Panache is a web-based interface designed for the visualization of linearized pangenomes. It can be used to show presence/absence information of pangenomic blocks of sequence or genes in a browser-like display.
VisSPA (Visual Signature Pattern Analysis) is a program that accepts an alignment of sequences, interactively analyzes frequencies of residues at each position in groups of sequences and supports the generation of sequence logos. The frequency calculations and program name were initially inspired by VESPA (by Gerry Myers and Bette Korber of Los Alamos National Labs).
VarPlot is a program that accepts an alignment of sequences, and interactively plots sliding-window analyses of genetic distance among sequences or groups of sequences. It is different from SimPlot because in SimPlot, all groups are compared to one query, whereas in VarPlot all groups are compared to one another.
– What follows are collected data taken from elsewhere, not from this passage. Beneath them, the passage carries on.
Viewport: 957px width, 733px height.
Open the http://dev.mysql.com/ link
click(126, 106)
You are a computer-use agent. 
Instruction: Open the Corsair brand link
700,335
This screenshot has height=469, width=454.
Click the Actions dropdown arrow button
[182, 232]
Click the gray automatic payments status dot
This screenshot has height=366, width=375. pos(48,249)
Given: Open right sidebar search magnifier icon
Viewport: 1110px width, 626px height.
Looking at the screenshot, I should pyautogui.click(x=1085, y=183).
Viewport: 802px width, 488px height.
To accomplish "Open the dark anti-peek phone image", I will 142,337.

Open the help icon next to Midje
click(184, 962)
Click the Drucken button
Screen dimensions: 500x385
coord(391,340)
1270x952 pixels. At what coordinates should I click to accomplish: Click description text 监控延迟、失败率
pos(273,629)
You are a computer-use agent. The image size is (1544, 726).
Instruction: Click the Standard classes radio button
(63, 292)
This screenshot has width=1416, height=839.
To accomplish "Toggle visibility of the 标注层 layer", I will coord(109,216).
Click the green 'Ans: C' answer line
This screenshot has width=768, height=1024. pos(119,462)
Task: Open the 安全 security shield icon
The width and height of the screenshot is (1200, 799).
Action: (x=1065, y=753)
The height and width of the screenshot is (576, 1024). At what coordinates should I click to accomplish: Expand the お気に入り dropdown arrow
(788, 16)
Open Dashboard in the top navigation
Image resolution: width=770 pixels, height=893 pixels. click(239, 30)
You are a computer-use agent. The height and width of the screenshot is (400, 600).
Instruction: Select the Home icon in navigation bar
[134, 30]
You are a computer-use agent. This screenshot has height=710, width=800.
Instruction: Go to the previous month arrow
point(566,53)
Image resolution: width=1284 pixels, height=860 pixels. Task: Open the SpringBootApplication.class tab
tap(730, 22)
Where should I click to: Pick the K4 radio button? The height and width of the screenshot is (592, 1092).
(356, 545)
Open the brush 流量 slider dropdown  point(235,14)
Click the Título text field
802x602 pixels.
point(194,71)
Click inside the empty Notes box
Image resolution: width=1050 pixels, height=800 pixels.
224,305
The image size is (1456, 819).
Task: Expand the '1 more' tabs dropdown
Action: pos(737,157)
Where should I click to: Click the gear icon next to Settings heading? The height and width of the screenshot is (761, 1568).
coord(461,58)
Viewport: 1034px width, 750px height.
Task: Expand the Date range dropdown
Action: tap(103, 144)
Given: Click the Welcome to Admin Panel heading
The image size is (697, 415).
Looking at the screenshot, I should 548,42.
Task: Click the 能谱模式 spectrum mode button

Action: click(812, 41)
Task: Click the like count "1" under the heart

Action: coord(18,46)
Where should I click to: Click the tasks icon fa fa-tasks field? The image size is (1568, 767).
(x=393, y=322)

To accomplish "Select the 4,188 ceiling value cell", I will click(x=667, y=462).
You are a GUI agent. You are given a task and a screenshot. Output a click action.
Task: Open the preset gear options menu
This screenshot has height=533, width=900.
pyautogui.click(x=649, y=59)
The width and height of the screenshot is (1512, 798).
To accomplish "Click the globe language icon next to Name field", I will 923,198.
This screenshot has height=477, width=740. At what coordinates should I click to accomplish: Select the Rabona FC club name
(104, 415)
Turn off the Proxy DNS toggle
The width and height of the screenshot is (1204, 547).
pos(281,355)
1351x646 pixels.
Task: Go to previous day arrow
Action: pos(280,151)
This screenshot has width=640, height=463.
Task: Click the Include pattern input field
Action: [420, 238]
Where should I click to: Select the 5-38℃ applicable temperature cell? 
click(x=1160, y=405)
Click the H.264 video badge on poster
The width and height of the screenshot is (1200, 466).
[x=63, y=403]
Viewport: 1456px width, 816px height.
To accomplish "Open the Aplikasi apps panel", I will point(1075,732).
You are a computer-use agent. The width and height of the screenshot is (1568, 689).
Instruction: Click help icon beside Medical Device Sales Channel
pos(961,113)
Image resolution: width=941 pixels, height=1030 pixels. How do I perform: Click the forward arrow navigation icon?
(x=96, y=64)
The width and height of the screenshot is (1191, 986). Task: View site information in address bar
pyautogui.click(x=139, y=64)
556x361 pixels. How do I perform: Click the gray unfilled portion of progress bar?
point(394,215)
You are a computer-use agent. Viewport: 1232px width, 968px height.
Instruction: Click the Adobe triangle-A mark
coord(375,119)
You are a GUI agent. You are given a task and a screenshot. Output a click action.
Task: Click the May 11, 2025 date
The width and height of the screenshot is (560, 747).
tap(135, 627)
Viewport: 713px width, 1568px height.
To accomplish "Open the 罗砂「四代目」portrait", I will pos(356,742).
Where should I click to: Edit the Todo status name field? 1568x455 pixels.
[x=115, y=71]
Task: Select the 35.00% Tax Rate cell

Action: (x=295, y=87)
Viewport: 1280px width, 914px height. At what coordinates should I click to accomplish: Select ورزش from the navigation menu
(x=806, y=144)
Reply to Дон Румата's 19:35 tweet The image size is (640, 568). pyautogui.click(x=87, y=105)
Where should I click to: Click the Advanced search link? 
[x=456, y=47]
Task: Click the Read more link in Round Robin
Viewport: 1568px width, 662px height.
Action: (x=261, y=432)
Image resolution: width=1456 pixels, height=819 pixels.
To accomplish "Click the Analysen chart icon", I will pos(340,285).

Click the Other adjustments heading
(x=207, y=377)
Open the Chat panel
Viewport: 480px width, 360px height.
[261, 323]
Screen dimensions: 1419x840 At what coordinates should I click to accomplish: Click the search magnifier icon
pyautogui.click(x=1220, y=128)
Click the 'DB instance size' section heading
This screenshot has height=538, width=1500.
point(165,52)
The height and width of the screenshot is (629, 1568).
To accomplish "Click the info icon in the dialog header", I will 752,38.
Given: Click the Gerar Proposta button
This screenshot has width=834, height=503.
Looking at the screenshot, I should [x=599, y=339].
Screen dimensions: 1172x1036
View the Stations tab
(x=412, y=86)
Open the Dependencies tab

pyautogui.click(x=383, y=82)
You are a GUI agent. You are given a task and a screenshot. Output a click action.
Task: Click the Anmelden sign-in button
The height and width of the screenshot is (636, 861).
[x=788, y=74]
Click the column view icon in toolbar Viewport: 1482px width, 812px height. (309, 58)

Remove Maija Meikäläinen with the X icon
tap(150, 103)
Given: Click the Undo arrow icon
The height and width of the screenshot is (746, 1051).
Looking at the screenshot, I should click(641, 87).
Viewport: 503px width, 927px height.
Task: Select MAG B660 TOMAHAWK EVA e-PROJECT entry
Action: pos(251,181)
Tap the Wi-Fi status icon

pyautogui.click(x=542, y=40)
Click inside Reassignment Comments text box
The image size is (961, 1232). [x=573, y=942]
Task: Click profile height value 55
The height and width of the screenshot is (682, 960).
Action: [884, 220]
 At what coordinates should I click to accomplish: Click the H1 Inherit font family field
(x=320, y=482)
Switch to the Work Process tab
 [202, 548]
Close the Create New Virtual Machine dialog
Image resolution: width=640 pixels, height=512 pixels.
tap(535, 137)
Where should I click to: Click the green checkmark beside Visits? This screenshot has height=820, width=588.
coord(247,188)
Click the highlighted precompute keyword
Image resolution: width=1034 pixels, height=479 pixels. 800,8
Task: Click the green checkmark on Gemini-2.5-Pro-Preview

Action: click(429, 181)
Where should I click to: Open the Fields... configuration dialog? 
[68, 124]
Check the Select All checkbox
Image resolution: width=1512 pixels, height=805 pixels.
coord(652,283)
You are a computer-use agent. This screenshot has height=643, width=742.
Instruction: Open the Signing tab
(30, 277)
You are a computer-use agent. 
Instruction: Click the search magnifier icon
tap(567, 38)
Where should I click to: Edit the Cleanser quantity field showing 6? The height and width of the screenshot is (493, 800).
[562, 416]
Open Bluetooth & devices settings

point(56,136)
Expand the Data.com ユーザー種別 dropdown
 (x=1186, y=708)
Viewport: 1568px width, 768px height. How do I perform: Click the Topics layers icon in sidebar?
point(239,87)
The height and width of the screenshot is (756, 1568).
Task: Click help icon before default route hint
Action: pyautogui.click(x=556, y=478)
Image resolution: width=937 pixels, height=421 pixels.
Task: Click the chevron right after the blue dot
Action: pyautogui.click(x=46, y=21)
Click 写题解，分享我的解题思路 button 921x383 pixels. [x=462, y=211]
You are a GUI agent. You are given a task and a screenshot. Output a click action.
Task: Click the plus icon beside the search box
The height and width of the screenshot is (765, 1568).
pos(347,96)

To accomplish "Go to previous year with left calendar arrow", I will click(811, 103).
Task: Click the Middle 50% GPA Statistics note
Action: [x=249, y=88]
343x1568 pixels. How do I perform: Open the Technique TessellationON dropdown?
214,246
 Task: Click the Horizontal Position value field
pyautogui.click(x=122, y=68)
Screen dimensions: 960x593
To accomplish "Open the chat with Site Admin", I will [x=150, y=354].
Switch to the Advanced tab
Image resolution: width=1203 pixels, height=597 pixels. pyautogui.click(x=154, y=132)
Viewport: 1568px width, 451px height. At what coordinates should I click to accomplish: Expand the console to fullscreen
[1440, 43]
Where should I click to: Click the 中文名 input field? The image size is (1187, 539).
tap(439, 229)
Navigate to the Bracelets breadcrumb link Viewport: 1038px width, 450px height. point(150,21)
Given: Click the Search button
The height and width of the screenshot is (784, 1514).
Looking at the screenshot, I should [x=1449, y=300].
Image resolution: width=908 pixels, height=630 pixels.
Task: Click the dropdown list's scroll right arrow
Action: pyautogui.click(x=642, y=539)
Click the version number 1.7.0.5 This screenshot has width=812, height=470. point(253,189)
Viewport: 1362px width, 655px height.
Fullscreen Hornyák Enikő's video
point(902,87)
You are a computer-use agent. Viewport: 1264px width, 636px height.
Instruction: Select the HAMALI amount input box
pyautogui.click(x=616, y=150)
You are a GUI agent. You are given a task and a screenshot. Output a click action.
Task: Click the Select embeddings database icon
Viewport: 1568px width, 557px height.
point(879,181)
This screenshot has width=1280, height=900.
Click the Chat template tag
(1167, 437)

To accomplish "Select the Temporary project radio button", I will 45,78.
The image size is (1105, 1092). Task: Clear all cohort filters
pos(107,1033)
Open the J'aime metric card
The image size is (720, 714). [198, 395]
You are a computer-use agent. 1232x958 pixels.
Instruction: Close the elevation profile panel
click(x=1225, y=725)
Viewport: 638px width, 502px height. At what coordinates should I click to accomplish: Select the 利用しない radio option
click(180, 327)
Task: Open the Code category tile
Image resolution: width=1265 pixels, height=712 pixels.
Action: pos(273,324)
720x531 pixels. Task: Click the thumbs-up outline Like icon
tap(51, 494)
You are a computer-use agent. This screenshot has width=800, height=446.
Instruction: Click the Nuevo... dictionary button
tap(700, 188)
Also, VarPlot includes calculation of nonsynonymous and synonymous distance (using the Nei and Gojobori method at present).
The readDepth package for R can detect copy number aberrations by measuring the depth of coverage obtained by massively parallel sequencing of the genome. It achieves higher accuracy than many other packages, and runs much faster by utilizing multi-core architectures to parallelize the processing of these large data sets.
FaBox is a collection of simple and intuitive web services that enable biologists and medical researchers to quickly perform typical task with sequence data. The services makes it easy to extract, edit, and replace sequence headers and join or divide data sets based on header information. Other services include collapsing a set of sequences into haplotypes and automated formatting of input files for a number of population genetics programs, such as ARLEQUIN , TCS and MRBAYES . The toolbox is expected to grow on the basis of requests for particular services and converters in the future.
The SeSiMCMC (Sequence Similarities by Markov Chain Monte Carlo) algorithm finds DNA motifs of unknown length and complicated structure, such as direct repeats or palindromes with variable spacers in the middle in a set of unaligned DNA sequences. It uses an improved motif length estimator and careful Bayesian analysis to consider site absence in a sequence.